Au début, je me suis concentrée uniquement sur la présentation de quelques objets, sans mentionner qu’ils étaient en vente. Tout était basé sur mon petit plaisir ! Comme mes enfants étaient rapprochés avec 18 mois d’écart, chercher un travail ne faisait pas partie de mes projets du moment. Mais l’idée d’avoir une petite activité à moi m’a souvent traversé l’esprit. Avec mes deux bébés sous les bras, les premières demandes sont arrivées sur Vinted ainsi que sur leboncoin. Une fois mon propre site créé avec l’aide d’une amie - elle m’a donné beaucoup d’impulsion - tout est devenu officiellement professionnel. Des Petites Occasions a vu le jour !
© Des Petites Occasions
Où trouvez-vous les objets ?
Dans ma région il y a beaucoup de boutiques comme Emmaüs ainsi que des associations de revente, comme le Secours Populaire, Secours Catholique, Les Ressourceries, Agir ou les magasins comme Troc.com. Chaque région a ses diverses opportunités. Il faut oser chercher, même aux endroits inhabituels. J’adore également me rendre aux brocantes le week-end, bien que ce ne soit pas toujours compatible avec mon mode de vie et mes enfants. S’y balader est un de mes plus grands plaisirs.

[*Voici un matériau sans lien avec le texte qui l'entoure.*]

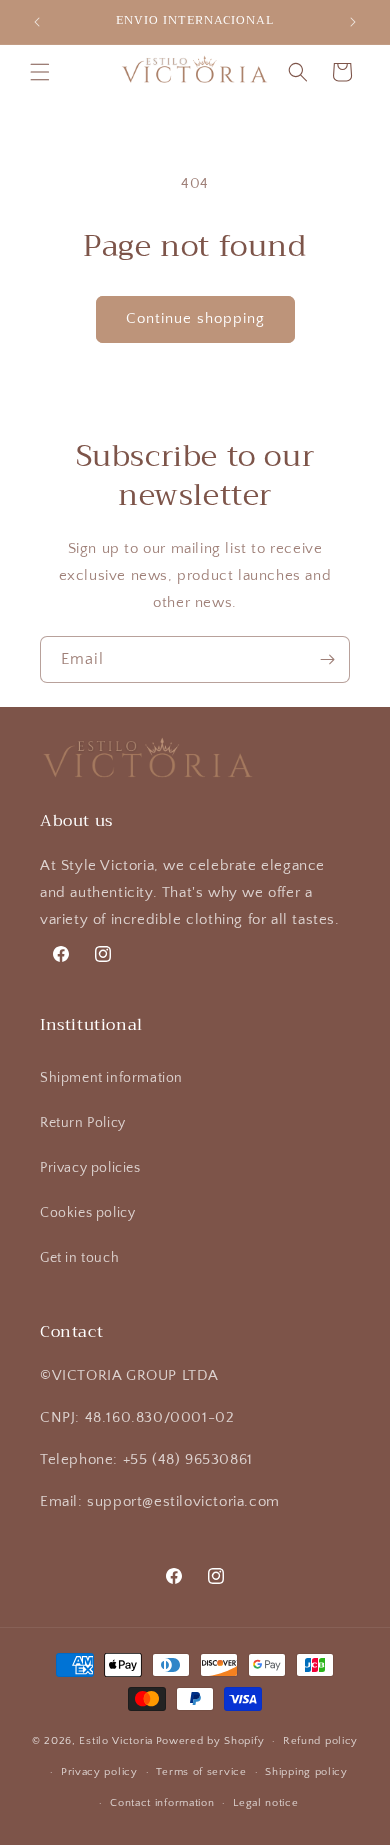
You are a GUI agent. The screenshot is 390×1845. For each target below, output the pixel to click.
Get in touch (79, 1258)
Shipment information (111, 1078)
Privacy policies (90, 1168)
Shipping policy (306, 1772)
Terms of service (201, 1772)
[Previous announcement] (37, 22)
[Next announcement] (353, 22)
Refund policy (320, 1741)
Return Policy (83, 1123)
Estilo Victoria (116, 1741)
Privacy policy (99, 1772)
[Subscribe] (327, 659)
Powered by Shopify (210, 1741)
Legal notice (265, 1803)
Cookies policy (87, 1213)
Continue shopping (195, 318)
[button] (40, 72)
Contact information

“J’ai une sorte d’empathie pour les objets. Si je les abandonne, cela me procure de la peine.”
Emmaüs ouvre souvent le grand débat. Certains pensent que l’endroit invite à “voler” des objets aux personnes modestes. Personnellement, je ne partage pas cet avis puisque Emmaüs n’a pas été créé dans le but d’offrir un pouvoir d’achat (que les gens n’ont pas), mais pour créer de l’emploi. Les objets qui ont un certain intérêt pour ma brocante sont généralement donnés par les habitants de ma région.
J’ai une sorte d’empathie pour les objets. Si je les abandonne, cela me procure de la peine. C’est aussi une des raisons pour lesquelles j’ai créé ma brocante. J’ai souvent trouvé de superbes objets, mais j'ai manqué de place pour les garder. Parfois j’aime simplement un objet, mais s’il ne correspond pas à mon intérieur, je pense ainsi à la décoration chez les autres.
© Des Petites Occasions
Pour Des Petites Occasions, je pars à la chine toutes les semaines (les mercredis avec les enfants) et parfois en ligne (Vinted). J’essaie d’agir de manière éco-responsable. Me faire livrer un seul verre pour assembler un ensemble ne fait pas partie de mon but. J’attends de trouver un objet qui correspond ou je vends un lot incomplet. Il m’est important de chiner autour de moi, sans frais kilométriques supplémentaires.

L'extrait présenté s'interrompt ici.